D’abord, l’utilisation de FNB américains par des investisseurs canadiens pourrait continuer de diminuer, favorisant les émetteurs de fonds canadiens. En effet, historiquement, certains investisseurs canadiens préfèrent utiliser des FNB plus importants et plus connus cotés aux États-Unis. Ces fonds bénéficient d’une couverture médiatique beaucoup plus importante en raison de la taille du marché et se sont également taillé une place dans les portefeuilles de nombreux investisseurs canadiens.
Or, utiliser un FNB américain comporte certains désavantages fiscaux pour un Canadien, selon sa situation. Par exemple, celui-ci pourrait devoir remplir le formulaire T-1135 avec sa déclaration de revenus s’il détient pour 100 000 $ ou plus en FNB américains, qui sont considérés comme des biens étrangers, selon Marchés des capitaux CIBC.
De plus, quand ils investissent à l’extérieur du Canada par l’intermédiaire de FNB, les clients doivent prendre en considération l’effet de la retenue d’impôt étranger (RIE) sur les gains de leur investissement. Cette retenue d’impôt étranger peut se transformer en coût irrécupérable par exemple lorsqu’ils investissent dans des FNB américains qui détiennent des actions internationale (non américaines).
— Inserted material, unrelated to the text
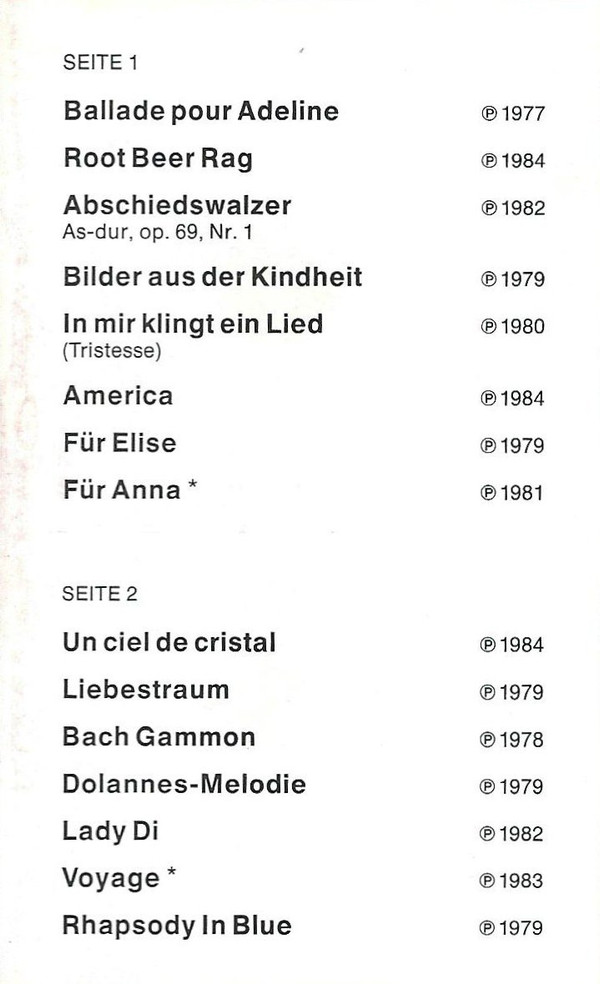
Task: Click the ℗ symbol beside 1977
Action: (489, 114)
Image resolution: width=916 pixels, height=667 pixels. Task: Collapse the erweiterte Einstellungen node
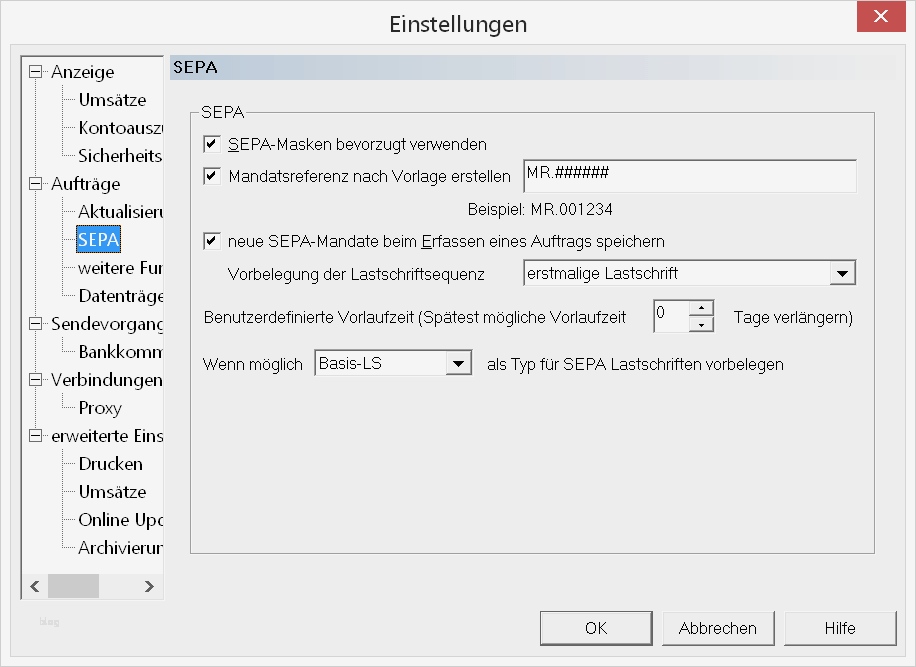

Selon Marchés des capitaux CIBC, les investisseurs canadiens sont de plus en plus conscients de ces questions et choisissent d’utiliser davantage de FNB nationaux au cours des dernières années. Par exemple, en décembre 2019, 69 % de l’actif en FNB d’investisseurs canadien était dans FNB cotés au Canada et 31 % en FNB cotés aux États-Unis. En septembre 2023, cette proportion est passée à 73 % pour les FNB cotés au Canada, selon l’étude.
Enfin, dans le segment des investisseurs de détail, le secteur du courtage en ligne et à escompte, lequel est réceptif à l’utilisation des FNB, croît à un rythme plus élevé que celui du courtage de plein exercice. Le TCAC du premier secteur a été de 10,6 % de décembre 2013 à juin 2023 par rapport à 7,4 % pour le second durant la même période, selon une analyse de Marchés des capitaux CIBC et Investor Economics.